AutoNavi's ABot-M0 and ABot-N0 Set New Standards in Embodied AI with Benchmark Breakthroughs

Alibaba-owned AutoNavi has unveiled ABot-M0 and ABot-N0, embodied foundation models for robotic manipulation and navigation that achieved state-of-the-art results across 10 global benchmarks, including a 30-point lead on Libero-Plus and 40.5% improvement in social navigation.

AutoNavi, the Alibaba-owned mapping and navigation giant, has entered the embodied AI arena with the launch of its ABot series foundation models. The company unveiled ABot-M0 for robotic manipulation and ABot-N0 for navigation, claiming comprehensive state-of-the-art results across 10 leading global benchmarks. These models represent a significant push into robotics and autonomous systems, leveraging AutoNavi's extensive mapping data and AI expertise.

ABot-M0: A Unified Architecture for Robotic Manipulation

ABot-M0 is positioned as the world's first unified-architecture foundation model for robotic manipulation. The model addresses a fundamental challenge in robotics: the lack of standardization across different robotic platforms. By standardizing coordinate systems, control frequencies, and incremental motion modeling, ABot-M0 can integrate trajectory data from diverse robotic systems into a cohesive framework.

The training dataset is particularly noteworthy. Built entirely from public sources, it encompasses over 9,500 hours of training data, 6 million trajectories, and information spanning more than 20 different embodied forms. This breadth of data allows the model to generalize across various robotic platforms and manipulation tasks.

Algorithmically, the team introduced Action Manifold Learning (AML), a novel approach that enhances the model's ability to understand and execute complex manipulation tasks. The integration of 3D perception modules provides enhanced spatial semantic understanding, allowing the robot to better interpret its environment and plan appropriate actions.

On the Libero-Plus benchmark, which tests robotic manipulation capabilities, ABot-M0 achieved an 80.5% task success rate. This represents a nearly 30 percentage point improvement over the previous leading method, demonstrating the model's significant advancement in manipulation capabilities.

ABot-N0 takes a different approach, positioning itself as the first single Vision-Language-Action (VLA) based navigation foundation model to unify five core navigation tasks: point-to-point navigation, object navigation, instruction following, point-of-interest navigation, and pedestrian following. This unification represents a departure from traditional approaches that often require separate models for different navigation scenarios.
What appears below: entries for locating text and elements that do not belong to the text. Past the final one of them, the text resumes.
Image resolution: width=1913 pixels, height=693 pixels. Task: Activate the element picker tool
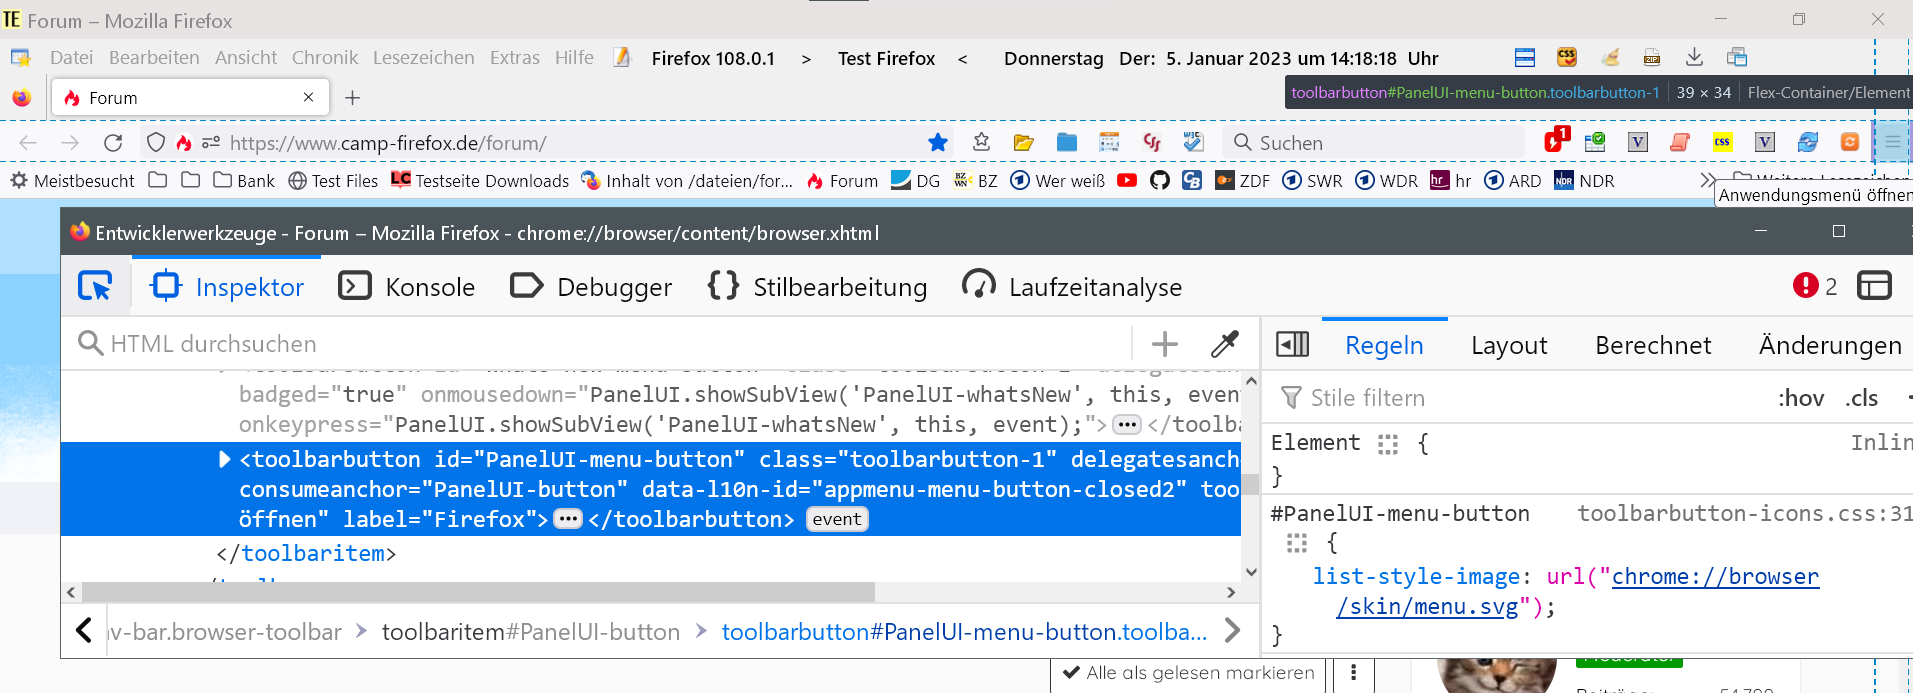pyautogui.click(x=95, y=287)
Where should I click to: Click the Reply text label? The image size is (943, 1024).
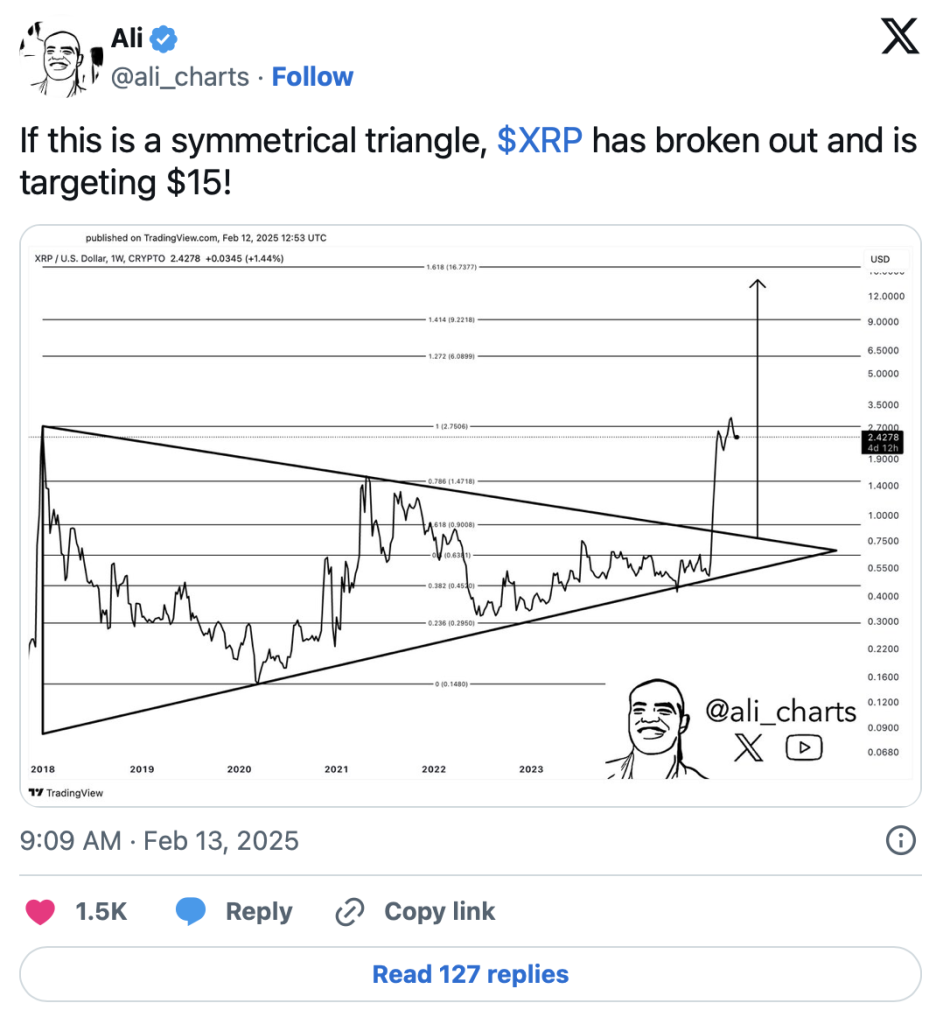pyautogui.click(x=259, y=911)
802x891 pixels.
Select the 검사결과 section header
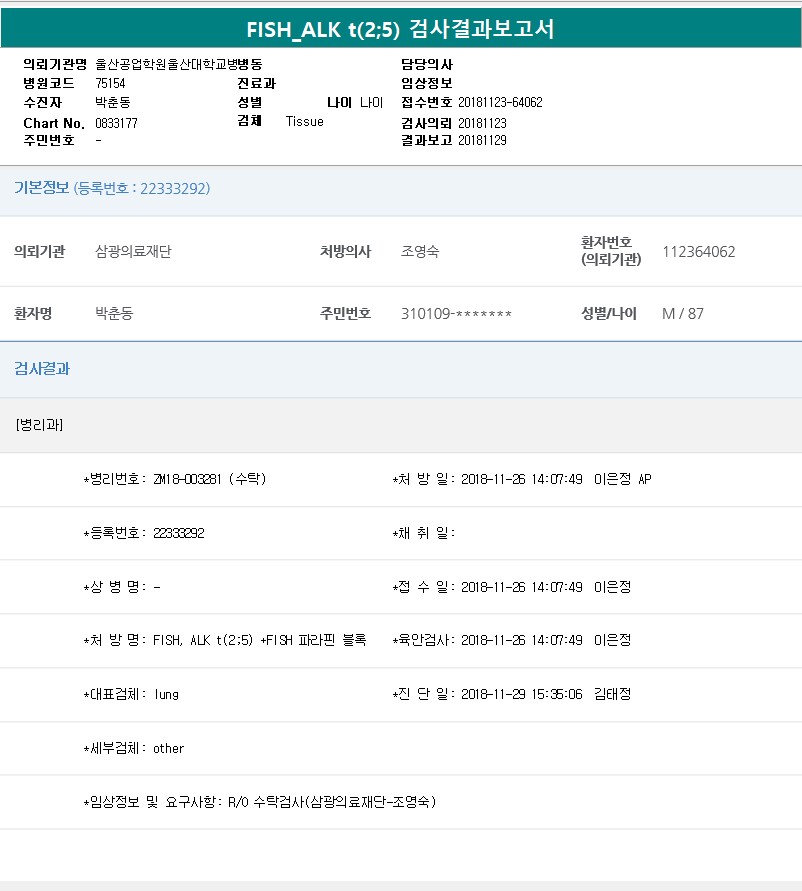tap(41, 368)

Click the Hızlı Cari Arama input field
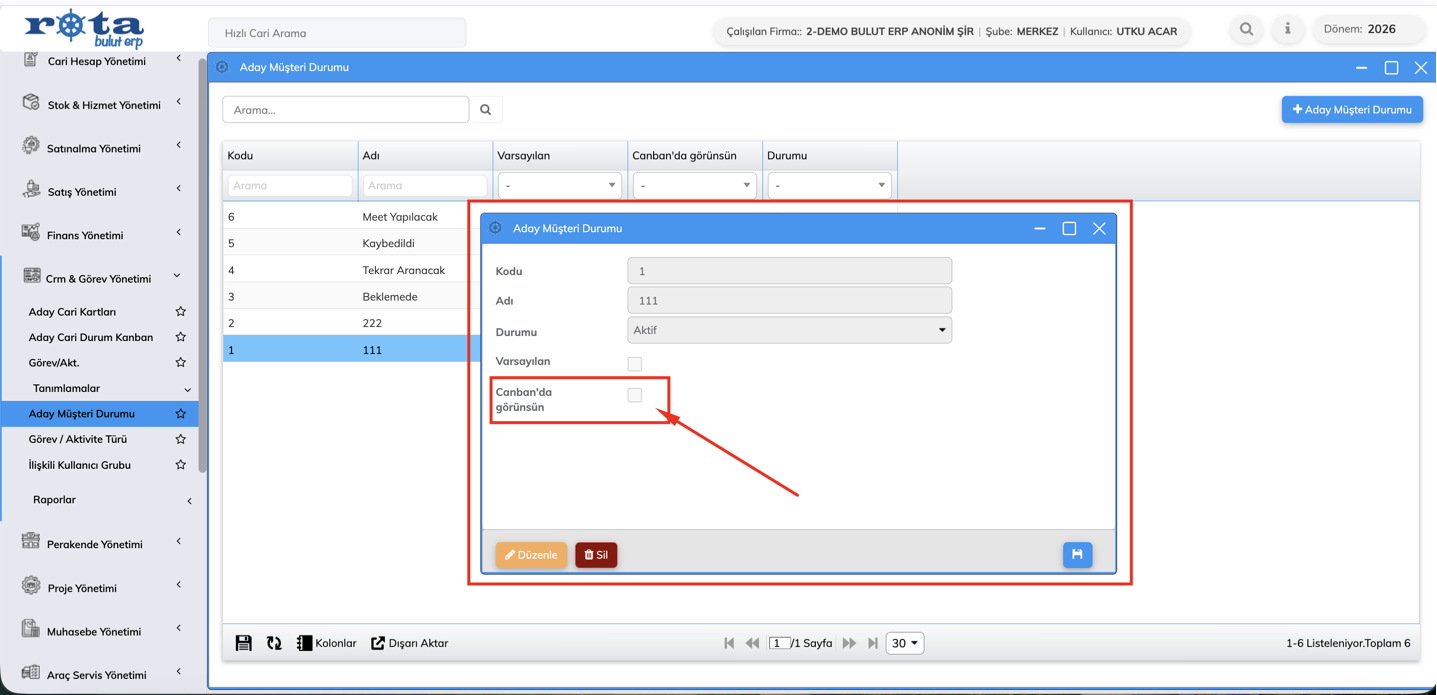click(337, 33)
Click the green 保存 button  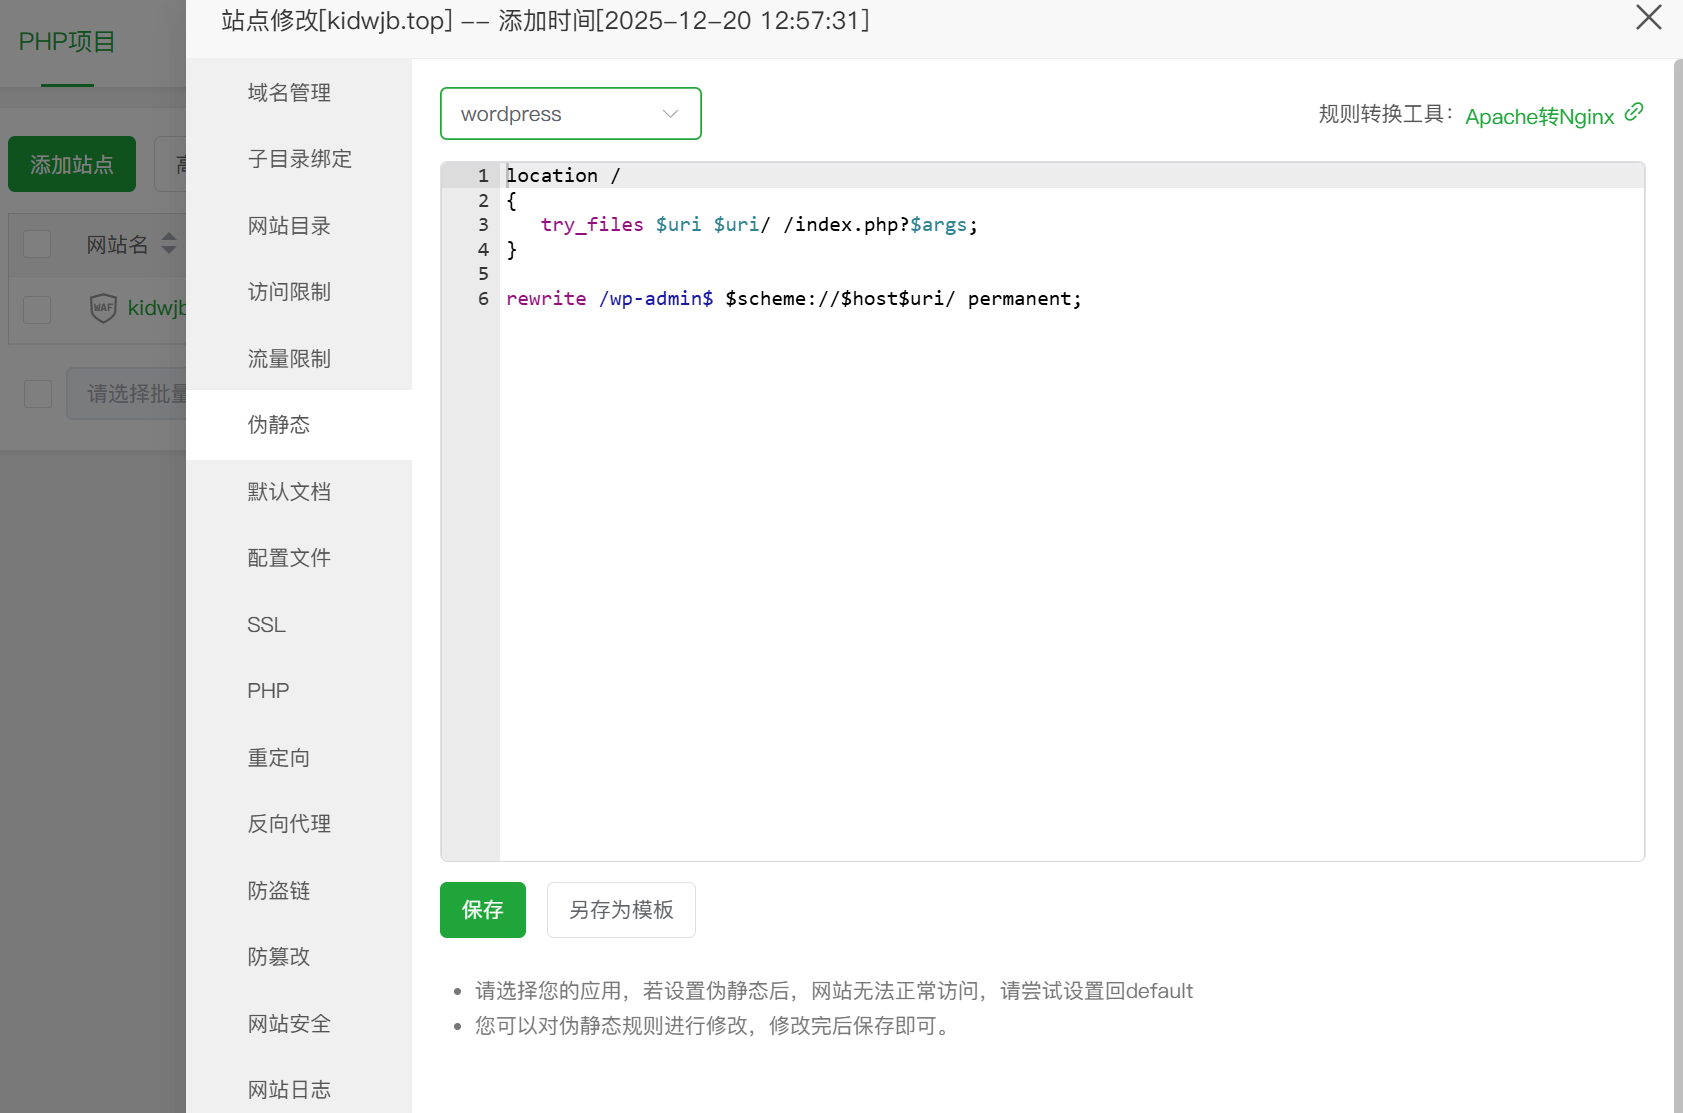[x=482, y=910]
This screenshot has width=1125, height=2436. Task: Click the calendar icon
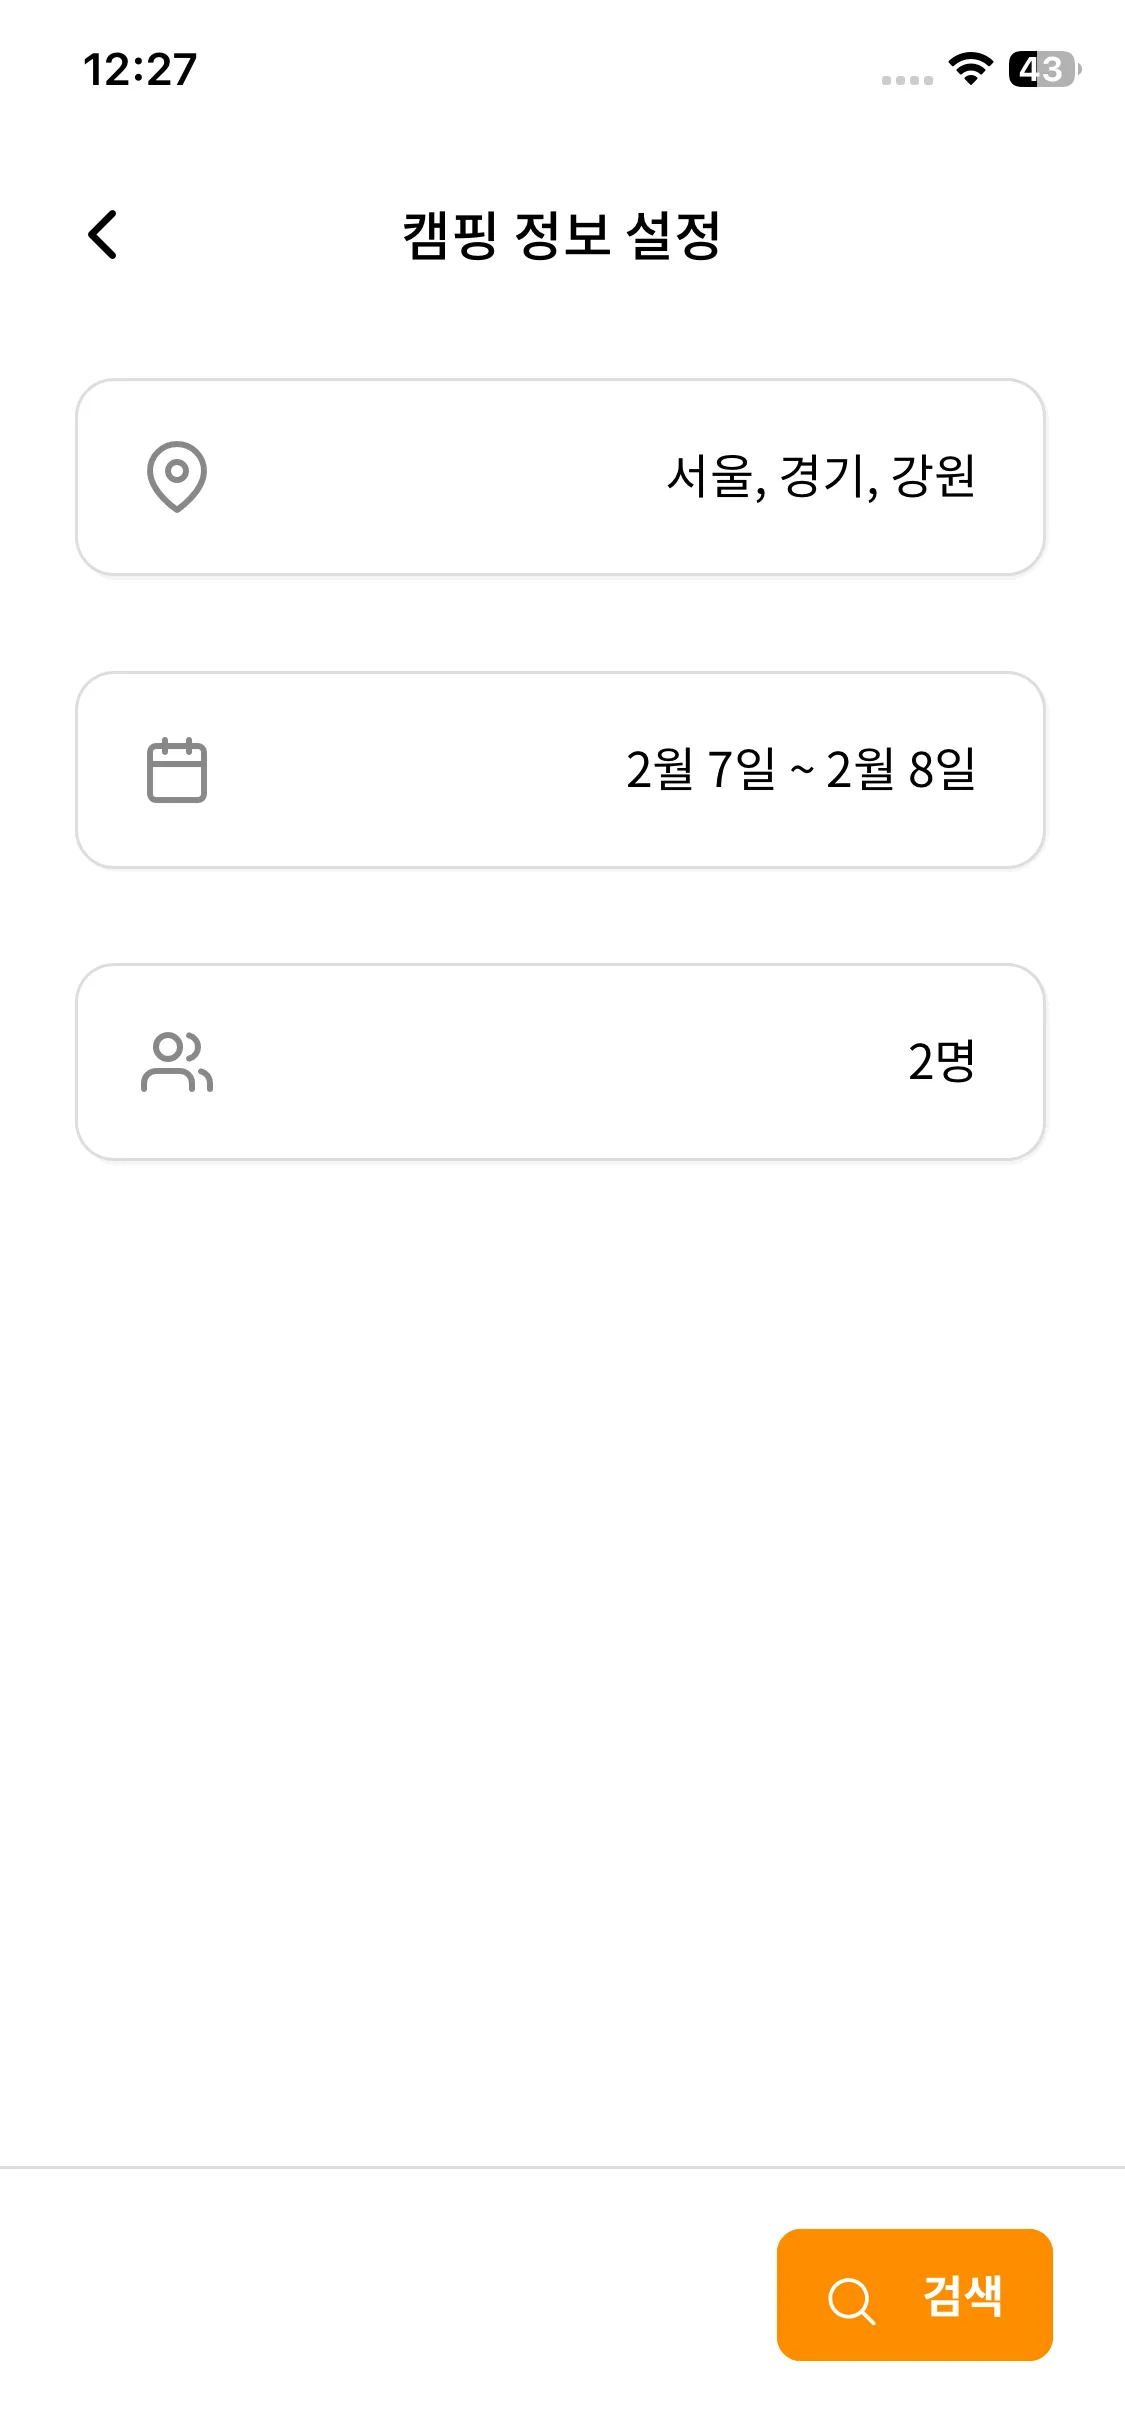(177, 770)
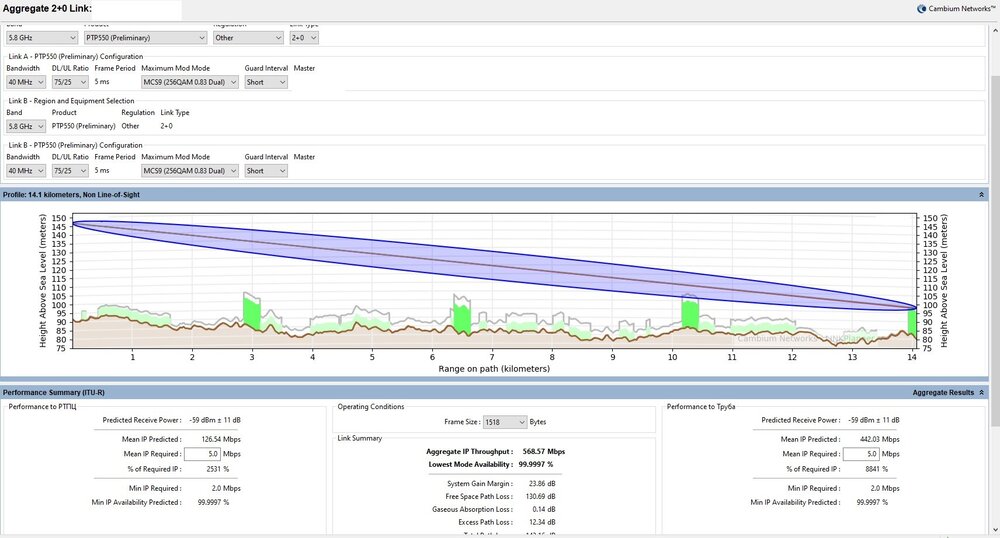Image resolution: width=1000 pixels, height=538 pixels.
Task: Open the Regulation dropdown set to Other
Action: (x=248, y=37)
The model employs a hierarchical "brain–action" architecture. The cognition module, based on a pretrained large language model, handles semantic understanding and task decomposition. This allows the system to interpret complex instructions and break them down into actionable steps. The action experts then generate precise trajectories using flow matching techniques, translating high-level goals into specific movement commands.

AutoNavi constructed a navigation data engine featuring approximately 8,000 high-fidelity 3D scenes and nearly 17 million expert demonstrations. This massive dataset, combined with AutoNavi's mapping expertise, provides the foundation for the model's navigation capabilities.

Benchmark Performance and Real-World Deployment

ABot-N0 set new records across seven major benchmarks, including CityWalker, SocNav, R2R-CE/RxR-CE, and HM3D-OVON. The improvements are substantial: in SocNav closed-loop simulation, success rates improved by 40.5%, while object navigation success in HM3D-OVON rose by 8.8%. These results suggest the model can handle complex, real-world navigation scenarios more effectively than previous approaches.

Perhaps most significantly, AutoNavi reports that ABot-N0 has already been deployed on real-world quadruped robots. The company claims the model achieves efficient edge-device inference and closed-loop control, suggesting practical viability beyond benchmark performance. This real-world deployment capability is crucial for embodied AI systems, as theoretical performance often differs from practical effectiveness.

Context and Implications

The launch of ABot-M0 and ABot-N0 represents AutoNavi's strategic expansion beyond traditional mapping and navigation services. By leveraging its extensive mapping data and AI capabilities, the company is positioning itself in the growing embodied AI market. This move aligns with broader industry trends where companies with large-scale spatial data are increasingly venturing into robotics and autonomous systems.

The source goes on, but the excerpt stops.